WORK REQUIRED: Set the pictures aside and set down only the lines from the line holding "1280x720 pixels. How" through the end of the entries below, ends included.

[[ INPUT RECORDS, beginning ]]

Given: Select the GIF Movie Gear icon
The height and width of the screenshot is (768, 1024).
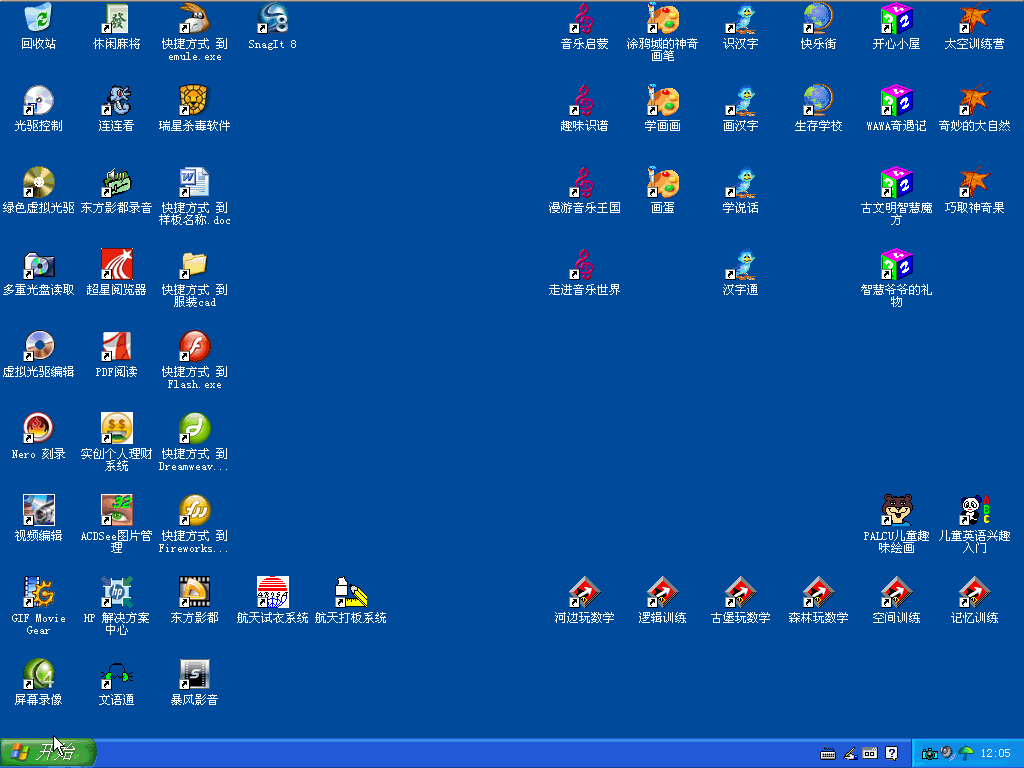Looking at the screenshot, I should (38, 593).
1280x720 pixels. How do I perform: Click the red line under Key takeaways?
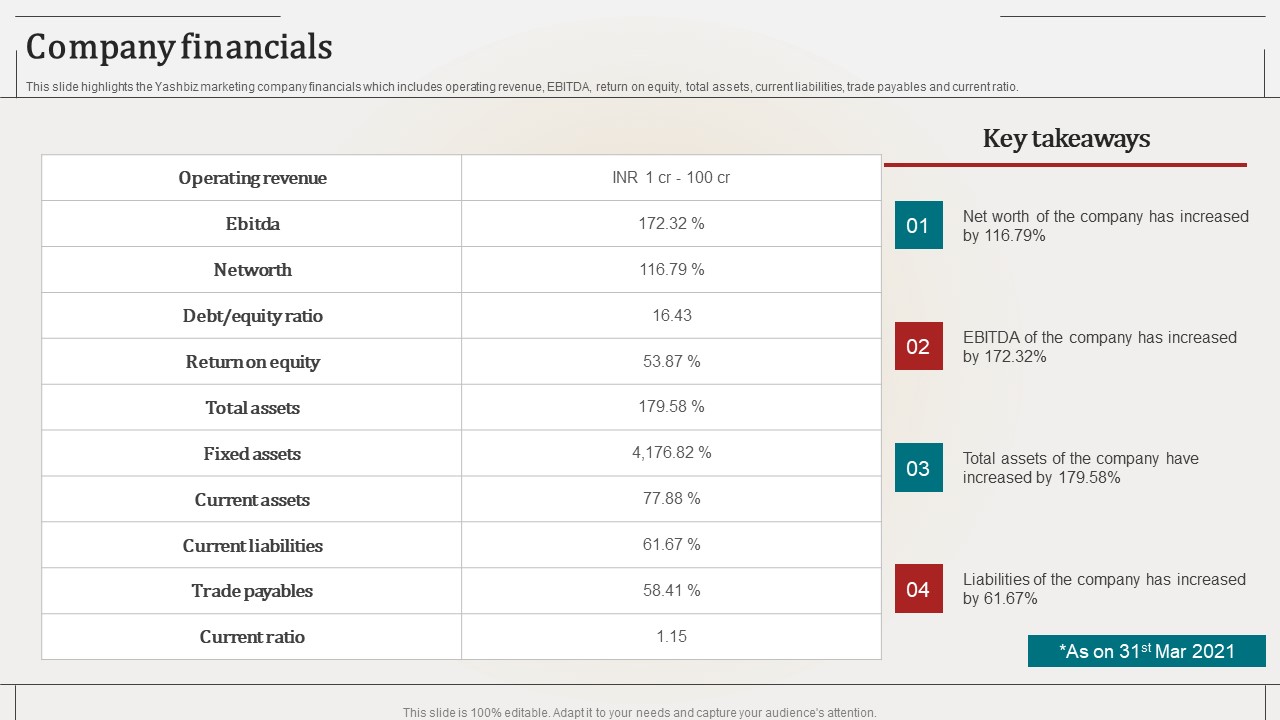tap(1065, 164)
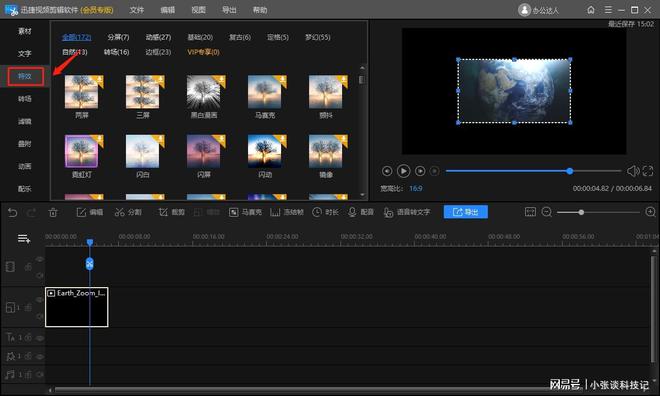
Task: Toggle lock on video track 1
Action: (x=28, y=308)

[[ INPUT RECORDS, end ]]

ANSWER TO THIS EXERCISE:
1280x720 pixels. How do I perform: Click the red line under Key takeaways?
tap(1065, 164)
Task: Toggle lock on video track 1
Action: (x=28, y=308)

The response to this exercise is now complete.